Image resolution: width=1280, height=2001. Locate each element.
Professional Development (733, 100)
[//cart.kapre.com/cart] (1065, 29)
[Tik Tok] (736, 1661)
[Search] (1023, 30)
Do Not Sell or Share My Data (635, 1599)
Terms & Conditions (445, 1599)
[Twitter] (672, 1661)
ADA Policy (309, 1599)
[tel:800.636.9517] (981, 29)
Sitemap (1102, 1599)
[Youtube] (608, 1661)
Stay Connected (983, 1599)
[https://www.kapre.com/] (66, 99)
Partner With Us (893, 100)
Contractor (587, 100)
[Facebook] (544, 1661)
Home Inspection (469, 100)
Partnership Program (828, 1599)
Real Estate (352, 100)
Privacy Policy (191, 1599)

---

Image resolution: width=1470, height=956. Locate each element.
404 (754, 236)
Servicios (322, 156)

_WHAT TO DO_
Your answer should be the lines of the records that include the word "kapre".

_ANSWER TO THE PROBLEM_
[//cart.kapre.com/cart] (1065, 29)
[https://www.kapre.com/] (66, 99)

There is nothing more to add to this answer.